At HumanaNatura, our goal is to both inspire and inform, so that each of us makes progressively healthier and higher quality choices over time. This strategy is in keeping with the scientific foundations of our natural health system, and with research suggesting that a mix of good facts and feelings best steers us toward improved life and health.

A new study by Harvard University affords a nice informational or teachable moment, one that can help us better understand and make use of the health research we encounter. In the new study, public health researchers found that reported soft drink consumption in teens was closely associated with reported violent behavior. For our discussion, the key words from the study are “associated” and “reported.”
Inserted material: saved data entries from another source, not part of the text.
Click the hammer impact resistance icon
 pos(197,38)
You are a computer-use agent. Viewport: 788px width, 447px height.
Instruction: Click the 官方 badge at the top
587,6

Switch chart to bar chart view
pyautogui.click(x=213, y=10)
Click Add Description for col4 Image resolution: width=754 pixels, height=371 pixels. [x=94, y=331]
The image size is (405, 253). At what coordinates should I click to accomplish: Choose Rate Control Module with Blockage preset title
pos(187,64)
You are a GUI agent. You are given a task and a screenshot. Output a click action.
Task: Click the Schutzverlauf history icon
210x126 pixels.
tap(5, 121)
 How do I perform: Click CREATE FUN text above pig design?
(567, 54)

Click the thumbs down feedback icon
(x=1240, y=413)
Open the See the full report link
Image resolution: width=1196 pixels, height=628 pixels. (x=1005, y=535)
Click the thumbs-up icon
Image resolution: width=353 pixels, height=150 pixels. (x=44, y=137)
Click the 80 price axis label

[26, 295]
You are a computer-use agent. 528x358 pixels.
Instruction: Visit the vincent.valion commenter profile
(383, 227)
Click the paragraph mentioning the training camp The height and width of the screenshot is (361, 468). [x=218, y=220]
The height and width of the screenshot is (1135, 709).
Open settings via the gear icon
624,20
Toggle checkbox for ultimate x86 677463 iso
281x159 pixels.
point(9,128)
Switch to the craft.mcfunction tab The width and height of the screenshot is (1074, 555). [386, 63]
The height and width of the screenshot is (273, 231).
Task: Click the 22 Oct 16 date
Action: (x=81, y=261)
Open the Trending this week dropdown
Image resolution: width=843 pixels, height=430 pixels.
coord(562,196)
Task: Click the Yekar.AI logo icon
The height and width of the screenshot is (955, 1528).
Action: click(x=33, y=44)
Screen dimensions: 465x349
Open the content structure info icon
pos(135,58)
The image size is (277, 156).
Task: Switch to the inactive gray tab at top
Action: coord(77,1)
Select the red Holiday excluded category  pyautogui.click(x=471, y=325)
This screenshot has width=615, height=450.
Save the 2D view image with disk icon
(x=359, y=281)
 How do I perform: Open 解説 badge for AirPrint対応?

When researchers state an association or correlation like this, they are indicating that two or more things have been observed moving together in a pattern. Correlations can be positive (with things moving in the same direction) or negative (moving in opposite directions) but they cannot be neutral (since no movement means no correlated or concurrent change). Importantly, association or correlation never means that causation or cause and effect has been established (that A causes B, or the reverse). In reporting on the new study, the researchers took pains to highlight that they have not shown causation between soft drinks and teen violence, in either a forward or backward direction.

When studies like this talk about a reported behavior or condition, they mean just that. Participants were asked one or more questions and gave a reply or report. As you might suspect, what we say we do and what we actually do can be substantially at odds with one another, either because we are intentionally withholding or exaggerating information, or because we have a distorted recollection or sense of the information. A much more reliable source of information is observed or measured behavior or data, and even better than this are observations and measurements that are double-blind (where neither the observed person nor observer is privy to key details of the measurement process).

If correlational and reported behavior studies are each less valuable than available alternatives, why have them at all? First, because they are often easier and much less expensive to perform. Second, they can suggest areas for more intensive follow-up research. And in the case of correlational research in particular, while it does not provide causal information, it can lead to insights that are quite useful. In this case, researchers have discovered that quite innocuous information about soda consumption may be a signal for teenagers that are at risk of acting violently, potentially leading to better directed social service interventions.

If you would like to learn more about research techniques to investigate correlation and causation, check out Correlation Does Not Imply Causation.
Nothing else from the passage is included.